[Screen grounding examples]
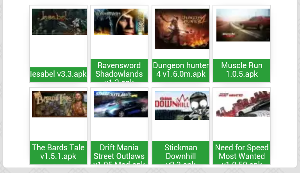Select Need for Speed Most Wanted label
This screenshot has width=300, height=173.
coord(242,153)
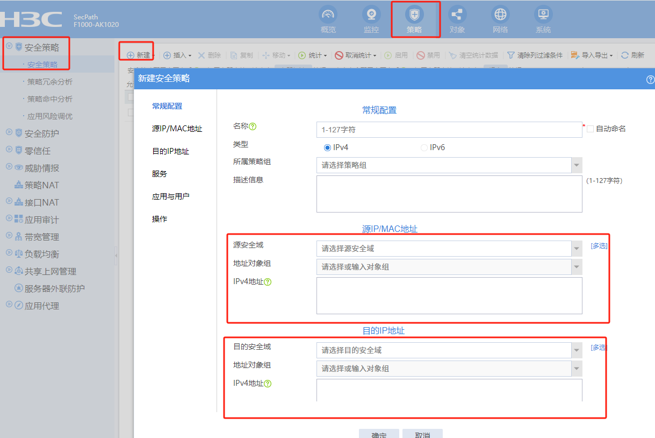Click the 对象 objects icon

click(457, 15)
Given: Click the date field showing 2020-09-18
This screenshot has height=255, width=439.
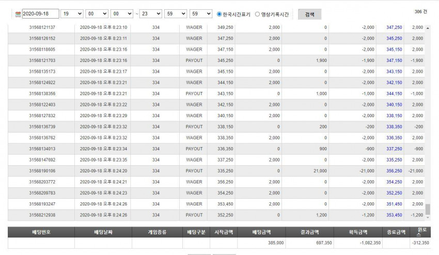Looking at the screenshot, I should (x=40, y=14).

Task objective -> Print every line of the material above verbatim, leaving out the pictures.

Problem solution ->
Select Need for Speed Most Wanted label
This screenshot has width=300, height=173.
coord(242,153)
Click the 对象 objects icon

click(457, 15)
Given: Click the date field showing 2020-09-18
This screenshot has height=255, width=439.
Looking at the screenshot, I should (x=40, y=14).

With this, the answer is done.